There’s this website I have to access occasionally for work, but the account password expires after a fixed period of time (a few months).

Fair enough. For security reasons, passwords should be changed periodically. Having them expire is a straightforward method to force users to comply with this policy. You log in, receive a notification that your password has expired, enter your old password once, your new password twice, and voila, your password is changed. All that's left to do is write it down on a sticky note and affix it to the front of your monitor.

The problem I’ve had with the way passwords expire for this particular account is that there’s no indication that the password has expired. If my password doesn’t work, I have no idea whether I just mistyped my password or it’s actually expired. As a result, if I enter the previously valid password too many times, I’m locked out of the account. Again there's no indication that this has happened. Wrong password. Expired password. Too many attempts. Bzzzzt! Try again. Fail.

What a great idea: a password policy that’s completely opaque to the people forced to use it. To change your password, you actually have to visit a separate website and, of course, none of the websites where you use your password link to it.

If you haven’t figured out yet where I’m heading with this story, it’s that I’ve been locked out of this account more than once. When that happens, I have to call the help desk to have my password reset.

Given the hostile design of the login process, I half expected my reset password to be a long string of Ms and Ns, all recited to me over a bad phone connection. Sorry, for security reasons, we can’t email it to you.

Fortunately it was surprisingly user friendly, but I immediately recognized the new password as one I was given previously: the six character company name plus three sequential digits.

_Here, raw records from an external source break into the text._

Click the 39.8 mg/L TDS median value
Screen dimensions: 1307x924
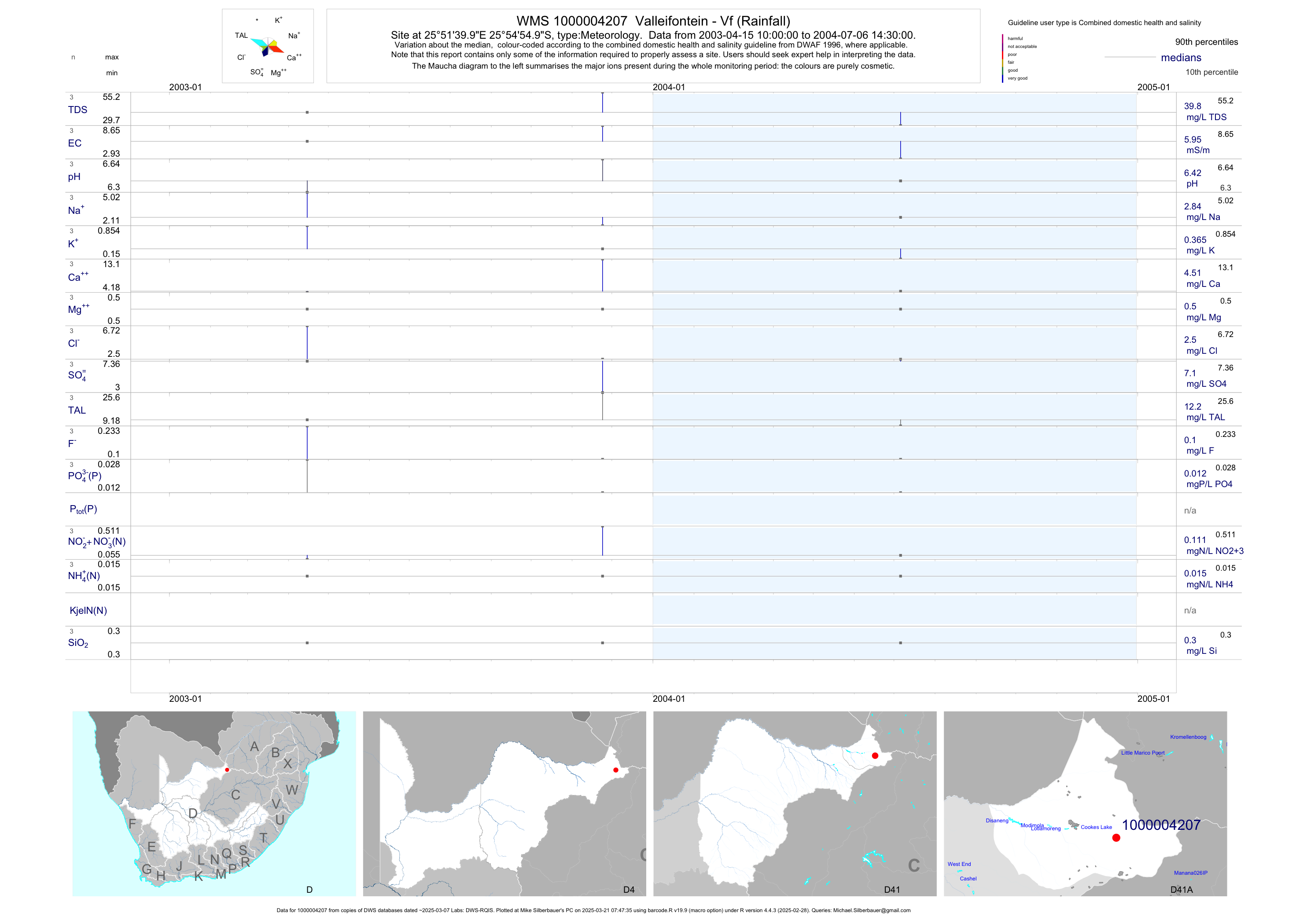coord(1193,106)
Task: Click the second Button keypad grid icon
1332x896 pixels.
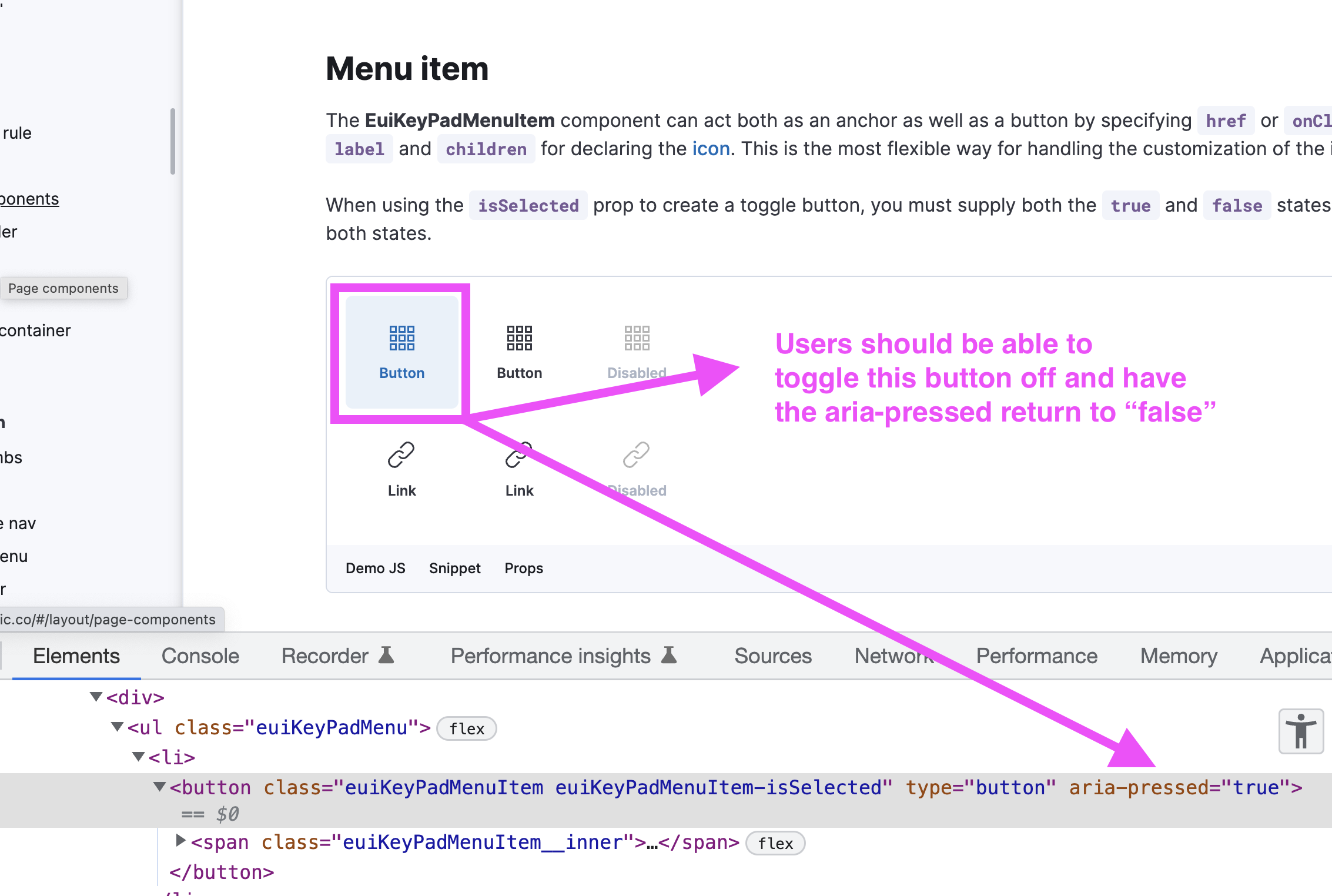Action: 519,337
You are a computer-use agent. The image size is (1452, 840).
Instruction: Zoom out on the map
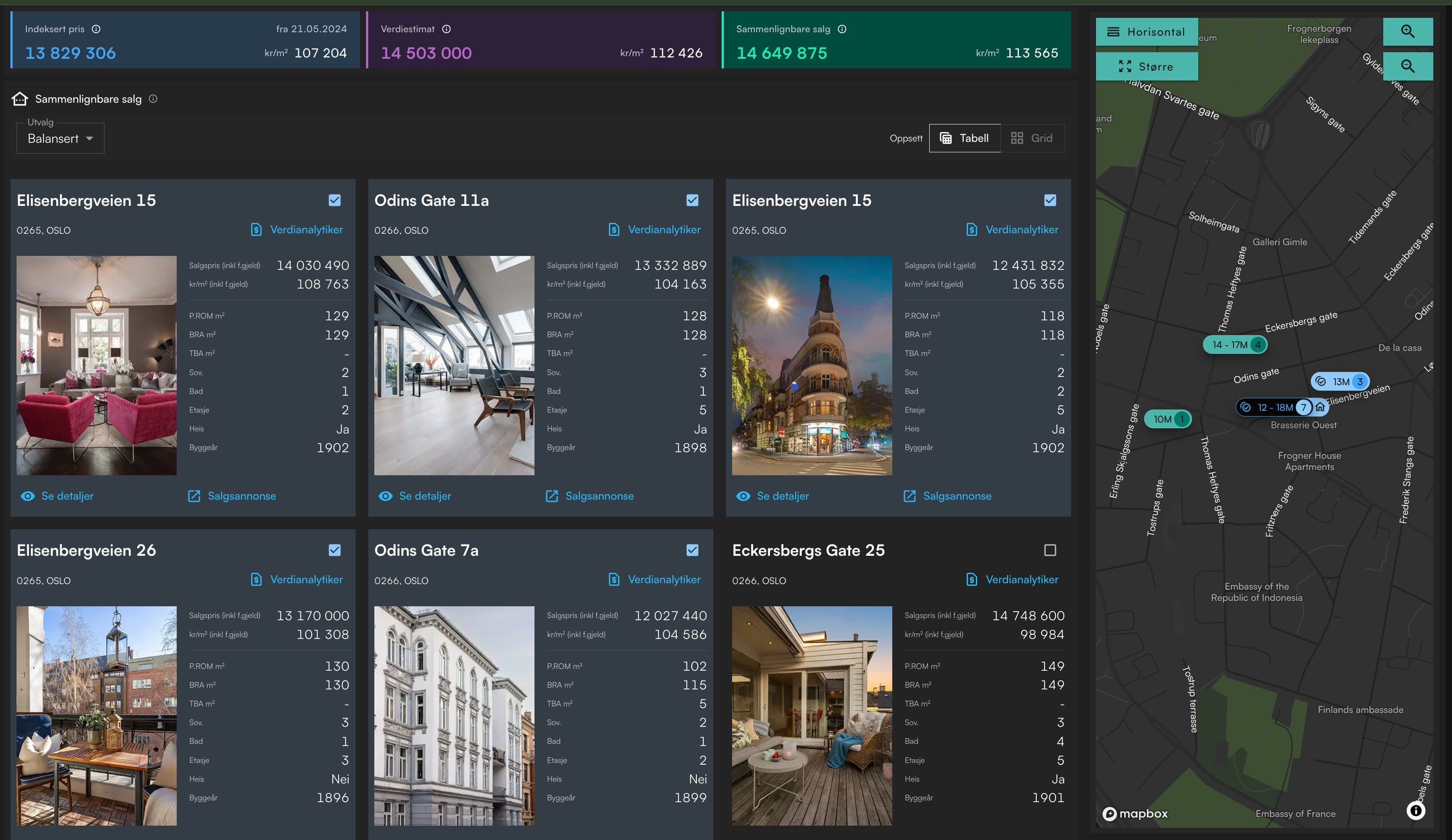click(x=1407, y=66)
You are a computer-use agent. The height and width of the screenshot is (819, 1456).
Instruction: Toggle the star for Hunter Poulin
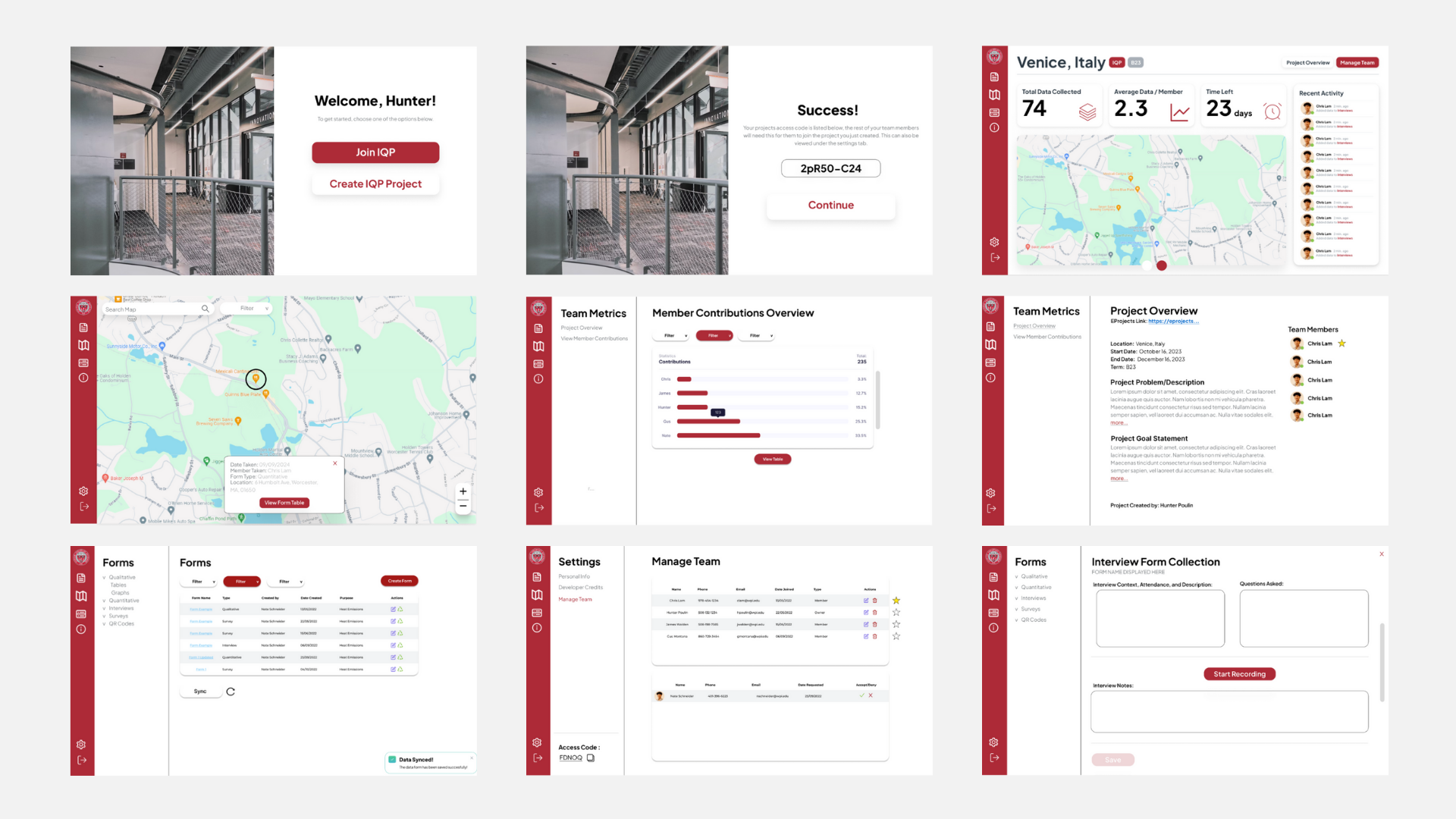896,612
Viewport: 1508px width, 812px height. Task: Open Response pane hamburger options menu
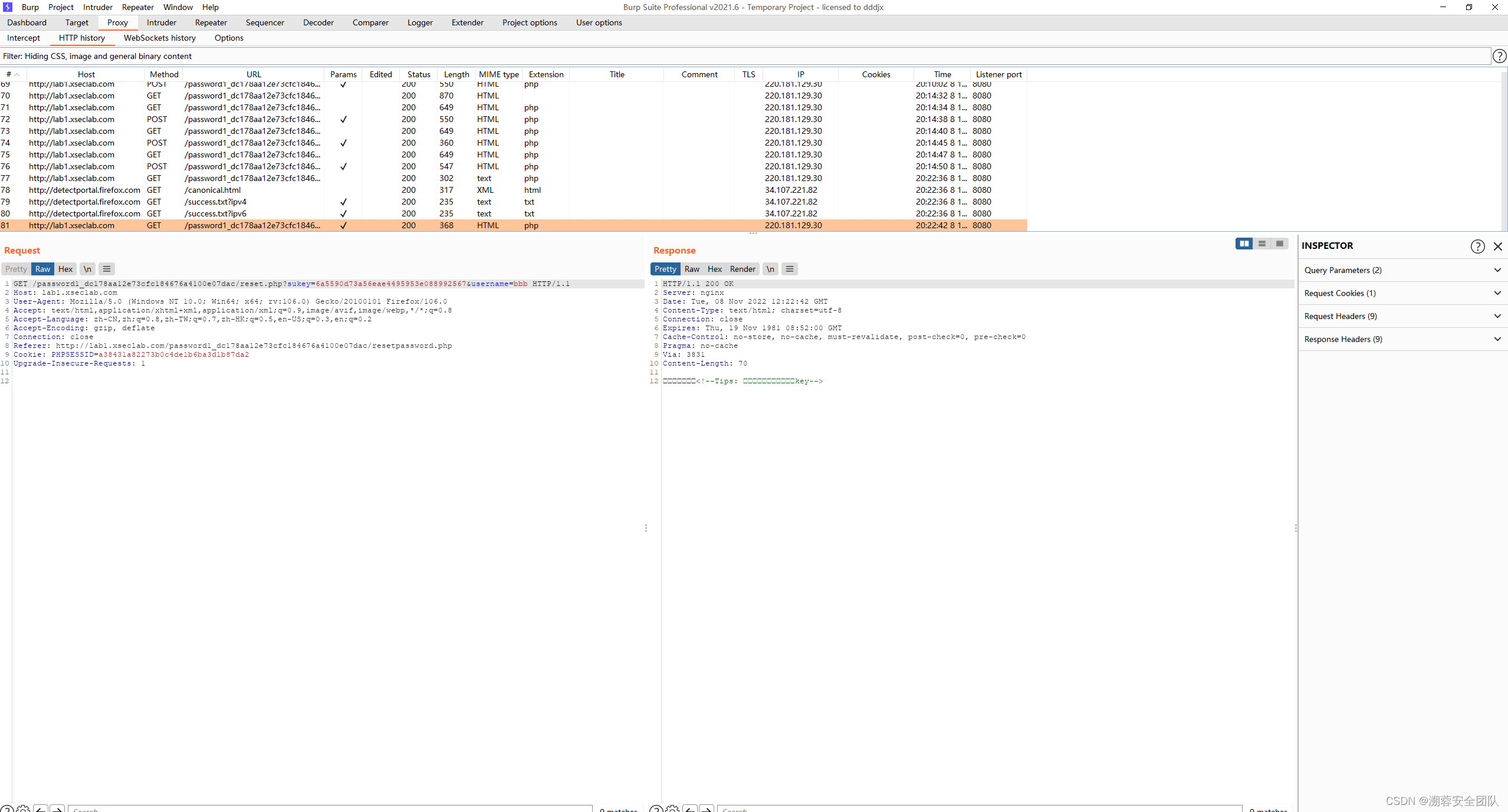pos(790,269)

The new password worked on the first try, but I wasn't forced to immediately change it, so it was obviously not temporary. That seems like a big pile of security stupid, but it’s their policy, so whatever. To my credit, I immediately headed over to the site I bookmarked to change it, but that option was nowhere to be found.

So now I have a password that’s easy to remember.

Security theater, adopting an ineffective or poorly implemented policy just to have a policy is worse than no policy at all; it consumes resources that could be more effectively allocated and gives a false belief that risk has been reduced.

Put more succinctly, the only security worse than no security is false security.